Muss ein Umlaufbeschluss handschriftlich unterschrieben werden?
Nein. Seit der WEG-Reform 2020 reicht die Textform (§ 23 Abs. 3 WEG i. V. m. § 126b BGB). E-Mail, PDF oder ein Eintrag im Eigentümerportal genügen. Eine handschriftliche Unterschrift ist nicht erforderlich.
Können Umlaufbeschlüsse auch mit Mehrheit gefasst werden?

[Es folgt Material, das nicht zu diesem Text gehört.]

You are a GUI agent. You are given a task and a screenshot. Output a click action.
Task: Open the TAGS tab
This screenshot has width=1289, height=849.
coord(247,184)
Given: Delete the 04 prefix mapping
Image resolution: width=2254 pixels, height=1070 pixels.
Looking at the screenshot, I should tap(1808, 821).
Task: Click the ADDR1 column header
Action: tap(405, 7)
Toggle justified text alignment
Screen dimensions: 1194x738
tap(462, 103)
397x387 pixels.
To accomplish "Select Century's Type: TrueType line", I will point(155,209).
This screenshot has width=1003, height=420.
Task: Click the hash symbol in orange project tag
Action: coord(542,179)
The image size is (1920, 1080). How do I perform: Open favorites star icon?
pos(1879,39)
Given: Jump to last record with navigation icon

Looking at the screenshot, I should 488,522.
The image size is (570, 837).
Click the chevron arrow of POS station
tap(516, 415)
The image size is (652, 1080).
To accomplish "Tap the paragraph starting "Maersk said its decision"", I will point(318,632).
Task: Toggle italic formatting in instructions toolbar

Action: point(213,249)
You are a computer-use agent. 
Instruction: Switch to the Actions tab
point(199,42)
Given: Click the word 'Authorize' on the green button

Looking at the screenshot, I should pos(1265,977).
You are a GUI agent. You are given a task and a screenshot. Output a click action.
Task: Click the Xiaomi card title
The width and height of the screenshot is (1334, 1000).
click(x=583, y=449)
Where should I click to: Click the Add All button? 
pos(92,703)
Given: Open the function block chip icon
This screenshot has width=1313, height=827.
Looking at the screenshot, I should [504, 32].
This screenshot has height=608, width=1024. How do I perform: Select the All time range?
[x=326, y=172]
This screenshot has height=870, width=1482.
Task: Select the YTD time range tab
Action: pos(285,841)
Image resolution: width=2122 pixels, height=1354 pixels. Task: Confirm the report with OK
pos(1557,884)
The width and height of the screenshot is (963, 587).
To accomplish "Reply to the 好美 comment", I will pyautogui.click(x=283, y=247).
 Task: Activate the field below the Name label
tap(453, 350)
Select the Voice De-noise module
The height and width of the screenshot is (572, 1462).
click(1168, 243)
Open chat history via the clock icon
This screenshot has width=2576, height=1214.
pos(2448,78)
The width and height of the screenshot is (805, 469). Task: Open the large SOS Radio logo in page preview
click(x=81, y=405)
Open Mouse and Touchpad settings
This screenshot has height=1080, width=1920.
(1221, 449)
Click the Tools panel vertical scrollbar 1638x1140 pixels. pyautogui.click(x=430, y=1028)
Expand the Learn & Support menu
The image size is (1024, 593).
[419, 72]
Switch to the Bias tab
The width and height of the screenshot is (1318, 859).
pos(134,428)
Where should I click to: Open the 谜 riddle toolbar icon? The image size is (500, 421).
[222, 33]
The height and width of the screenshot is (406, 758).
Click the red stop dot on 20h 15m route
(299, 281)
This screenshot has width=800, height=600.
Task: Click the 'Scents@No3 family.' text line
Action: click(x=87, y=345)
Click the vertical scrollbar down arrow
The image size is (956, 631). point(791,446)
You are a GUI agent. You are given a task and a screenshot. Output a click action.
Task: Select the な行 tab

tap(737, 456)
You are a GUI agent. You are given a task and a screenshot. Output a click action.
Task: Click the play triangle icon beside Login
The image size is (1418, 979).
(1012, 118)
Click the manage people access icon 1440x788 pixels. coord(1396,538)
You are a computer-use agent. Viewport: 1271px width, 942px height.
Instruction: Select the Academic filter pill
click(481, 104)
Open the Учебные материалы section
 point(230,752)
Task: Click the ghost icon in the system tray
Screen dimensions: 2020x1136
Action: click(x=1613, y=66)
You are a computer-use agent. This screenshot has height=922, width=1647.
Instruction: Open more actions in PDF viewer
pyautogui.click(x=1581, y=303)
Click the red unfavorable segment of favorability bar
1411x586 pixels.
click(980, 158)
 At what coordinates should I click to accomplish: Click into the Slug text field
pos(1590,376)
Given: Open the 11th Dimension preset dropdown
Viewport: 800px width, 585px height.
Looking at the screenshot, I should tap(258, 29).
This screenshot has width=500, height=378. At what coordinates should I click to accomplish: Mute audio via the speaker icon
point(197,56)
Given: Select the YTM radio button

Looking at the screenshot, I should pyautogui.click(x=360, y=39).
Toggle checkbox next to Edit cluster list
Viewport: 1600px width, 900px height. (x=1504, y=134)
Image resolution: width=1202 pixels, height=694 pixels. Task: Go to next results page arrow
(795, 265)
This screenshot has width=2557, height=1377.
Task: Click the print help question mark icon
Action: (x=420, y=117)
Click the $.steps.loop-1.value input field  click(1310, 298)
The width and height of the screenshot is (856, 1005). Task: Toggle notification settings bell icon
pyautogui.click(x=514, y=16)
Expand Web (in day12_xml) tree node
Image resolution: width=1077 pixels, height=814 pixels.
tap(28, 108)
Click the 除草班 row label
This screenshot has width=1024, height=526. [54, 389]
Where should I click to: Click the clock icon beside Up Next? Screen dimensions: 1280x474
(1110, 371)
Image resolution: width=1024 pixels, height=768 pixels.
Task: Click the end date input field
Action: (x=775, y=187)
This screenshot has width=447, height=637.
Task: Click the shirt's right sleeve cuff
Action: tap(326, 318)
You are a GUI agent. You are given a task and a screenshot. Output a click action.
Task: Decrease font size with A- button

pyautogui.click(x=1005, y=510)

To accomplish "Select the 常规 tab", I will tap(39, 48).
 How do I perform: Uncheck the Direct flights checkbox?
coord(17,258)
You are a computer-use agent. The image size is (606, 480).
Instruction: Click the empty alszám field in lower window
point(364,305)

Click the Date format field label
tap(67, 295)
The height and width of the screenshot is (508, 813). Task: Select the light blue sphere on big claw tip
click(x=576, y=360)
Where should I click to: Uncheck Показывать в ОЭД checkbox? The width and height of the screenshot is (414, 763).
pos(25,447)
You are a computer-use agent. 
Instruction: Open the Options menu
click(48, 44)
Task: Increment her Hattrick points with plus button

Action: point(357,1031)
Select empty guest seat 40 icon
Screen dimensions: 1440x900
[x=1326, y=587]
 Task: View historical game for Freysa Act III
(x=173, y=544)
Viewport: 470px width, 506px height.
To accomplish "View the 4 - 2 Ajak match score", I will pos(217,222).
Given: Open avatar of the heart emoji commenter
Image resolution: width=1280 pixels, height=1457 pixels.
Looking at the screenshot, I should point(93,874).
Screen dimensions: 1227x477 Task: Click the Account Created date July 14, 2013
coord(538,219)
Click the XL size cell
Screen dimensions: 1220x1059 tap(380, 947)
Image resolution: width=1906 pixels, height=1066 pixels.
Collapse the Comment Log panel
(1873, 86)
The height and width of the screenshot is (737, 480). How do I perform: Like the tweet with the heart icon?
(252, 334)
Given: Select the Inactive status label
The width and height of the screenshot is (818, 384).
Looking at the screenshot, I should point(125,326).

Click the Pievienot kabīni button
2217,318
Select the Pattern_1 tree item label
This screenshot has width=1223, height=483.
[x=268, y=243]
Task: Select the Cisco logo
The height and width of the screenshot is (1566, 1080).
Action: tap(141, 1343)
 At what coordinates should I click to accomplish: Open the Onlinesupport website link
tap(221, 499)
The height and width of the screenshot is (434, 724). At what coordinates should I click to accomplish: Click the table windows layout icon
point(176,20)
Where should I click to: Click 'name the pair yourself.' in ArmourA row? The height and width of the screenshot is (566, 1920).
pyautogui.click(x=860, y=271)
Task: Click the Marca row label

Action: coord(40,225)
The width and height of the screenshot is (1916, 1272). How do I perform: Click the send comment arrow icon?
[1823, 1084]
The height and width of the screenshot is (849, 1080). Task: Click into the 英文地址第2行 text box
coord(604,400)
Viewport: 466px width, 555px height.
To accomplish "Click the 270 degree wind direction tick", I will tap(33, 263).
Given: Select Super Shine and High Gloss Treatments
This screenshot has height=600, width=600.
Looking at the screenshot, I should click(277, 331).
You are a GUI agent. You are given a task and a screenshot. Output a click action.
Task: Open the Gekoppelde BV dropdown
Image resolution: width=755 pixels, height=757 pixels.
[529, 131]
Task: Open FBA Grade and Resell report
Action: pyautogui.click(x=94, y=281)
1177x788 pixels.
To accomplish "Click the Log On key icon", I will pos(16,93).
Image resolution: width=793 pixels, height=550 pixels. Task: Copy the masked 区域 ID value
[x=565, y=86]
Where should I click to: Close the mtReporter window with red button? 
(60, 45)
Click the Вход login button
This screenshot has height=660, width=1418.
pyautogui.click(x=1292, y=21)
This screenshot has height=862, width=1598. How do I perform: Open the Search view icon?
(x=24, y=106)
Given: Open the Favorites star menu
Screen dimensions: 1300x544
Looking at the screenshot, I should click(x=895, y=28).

Grundsätzlich ist Einstimmigkeit nötig. § 23 Abs. 3 Satz 2 WEG erlaubt jedoch, dass die Eigentümerversammlung für einen einzelnen Gegenstand vorab beschließt, dass die Mehrheit der abgegebenen Stimmen genügt. Pro Gegenstand, nicht pauschal.
Ist eine qualifizierte elektronische Signatur (QES) für Umlaufbeschlüsse Pflicht?
Nein. Textform reicht, und Textform ist deutlich niedrigschwelliger als die QES. Eine QES kann freiwillig eingesetzt werden, wenn ein besonders hoher Beweisstandard gewünscht ist – etwa bei finanziell großen Beschlüssen oder konfliktreichen WEGs.
Wie wird der Umlaufbeschluss in die Beschluss-Sammlung übernommen?
§ 24 Abs. 7 WEG verpflichtet den Verwalter zur Führung einer Beschluss-Sammlung. Jeder Umlaufbeschluss muss dort mit Datum, Inhalt und Ergebnis dokumentiert werden. Eine Software, die das automatisch erledigt, reduziert Fehlerquellen deutlich.
Was passiert bei Anfechtung eines Umlaufbeschlusses?
Die Anfechtungsfrist beträgt einen Monat ab Beschlussfassung (§ 45 WEG). Eine revisionssichere Dokumentation – wer hat wann zugestimmt, mit Zeitstempel und Identifikation – ist im Streitfall entscheidend.